Identity Theft Ringleader Gets 12-Year Prison Sentence
|U.S. Attorney’s Office March 14, 2013|
PHILADELPHIA—Lawrence Fudge, 47, of Philadelphia, was sentenced today to 144 months in prison for running a fraud and identity theft ring in Philadelphia for at least six years. Fudge pleaded guilty in December 2012 to conspiracy, six counts of bank fraud, eight counts of access device fraud, and 18 counts of aggravated identity theft. Through the course of the scheme, Fudge recruited bank employees and an insurance company employee to abuse the trust placed in them by their employers and pass on to him the bank account and personal information of dozens of victims. He insulated himself from the actual fraudulent transactions by recruiting others to find sources of victim information and by finding “check runners” to conduct the fraudulent transactions at the banks, to open the fraudulent retail store credit accounts, and to make the purchases at the retail stores with those fraudulently opened accounts. With others, he traveled within and outside Pennsylvania to run his fraud and identity theft scheme.
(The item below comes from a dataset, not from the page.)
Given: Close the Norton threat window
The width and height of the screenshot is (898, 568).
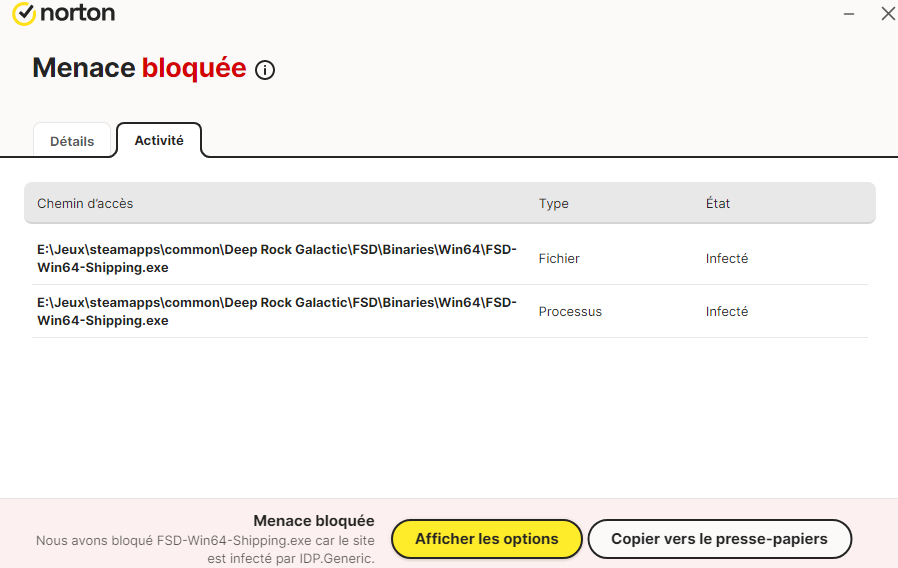Looking at the screenshot, I should tap(887, 14).
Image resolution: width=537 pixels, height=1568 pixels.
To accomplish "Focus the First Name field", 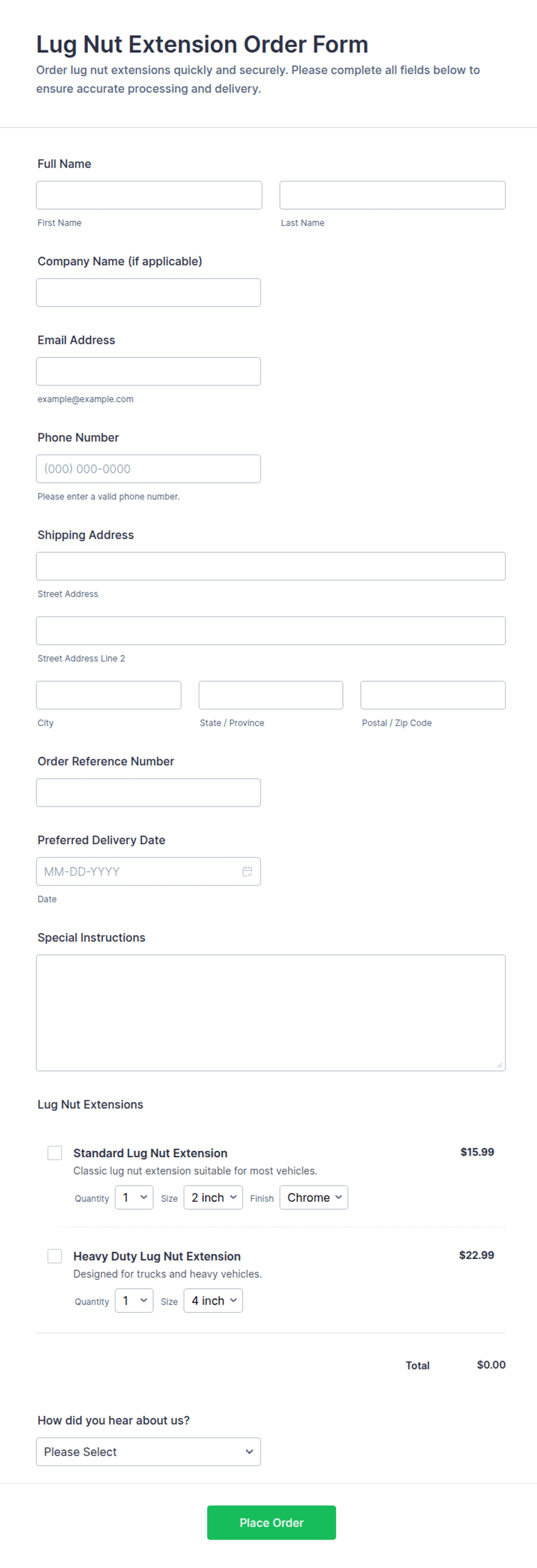I will (149, 195).
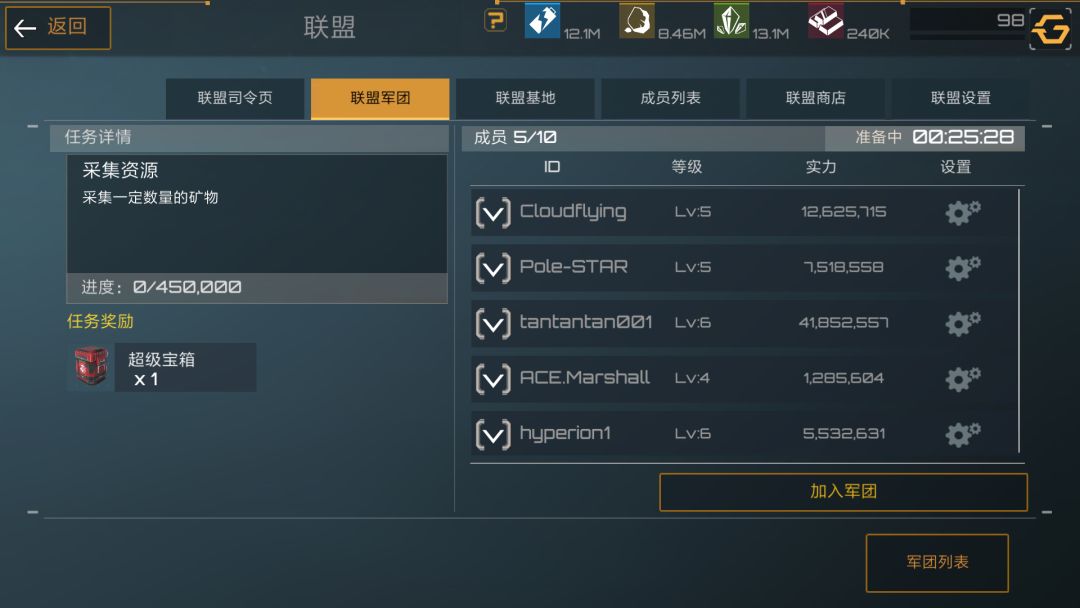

In addition, Fudge admitted that he committed additional crimes of the same nature between September 1, 2011 and November 14, 2012, while he was on pretrial release on this case.
Found in Fudge’s red Toyota truck at the time of his initial arrest, on August 30, 2011, were a number of documents and other items, including driver’s licenses and documents with personal and bank account information in the names of individuals who had not previously been identified by law enforcement as victims. The intended amount of fraud and attempted fraud that is attributed to the illegal activities of Lawrence Fudge and his ring—from conducting fraudulent transactions against victims’ bank accounts and opening retail store credit accounts in victims’ names and then making purchases with those accounts—is more than $357,030.
Examples of Fudge’s fraud include: in August 2011, accounts at Home Depot, Lowe’s, and Target were opened using the identity of victim C.S. More than $8,000 in purchases were made with those fraudulent accounts and more than $1,500 was fraudulently withdrawn from her Bank of America bank account. In that same timeframe, accounts at Lowe’s, Target, and Sam’s Club were opened using the identity of victim M.W. with more than $15,000 in purchases made with those fraudulent accounts, and additional accounts at Best Buy and Staples attempted to be opened. Also in that same time frame, accounts at Home Depot, Lowe’s, Best Buy, and Target were opened using the identity of victim P.V. with more than $10,000 in purchases made with those fraudulent accounts.
Several of the victims have detailed the emotional distress and negative impact these crimes had on their lives. They describe their fear, their feelings of violation, and the lack of safety they now feel and, indeed, may always feel. One victim, who is a widow, described how the theft of the identity of her deceased husband left her “shaken to the core,” with the realization that her husband’s insurance policy, meant to protect his family, was the means of the theft of his identity and her security.
In addition to the prison term, U.S. District Court Judge Lawrence F. Stengel ordered restitution of $311,878, a special assessment of $3,300, and 10 years of supervised release.
The case was investigated by United States Postal Inspection Service and Federal Bureau of Investigation, with the assistance of multiple local police departments. It was prosecuted by Assistant United States Attorney K.T. Newton.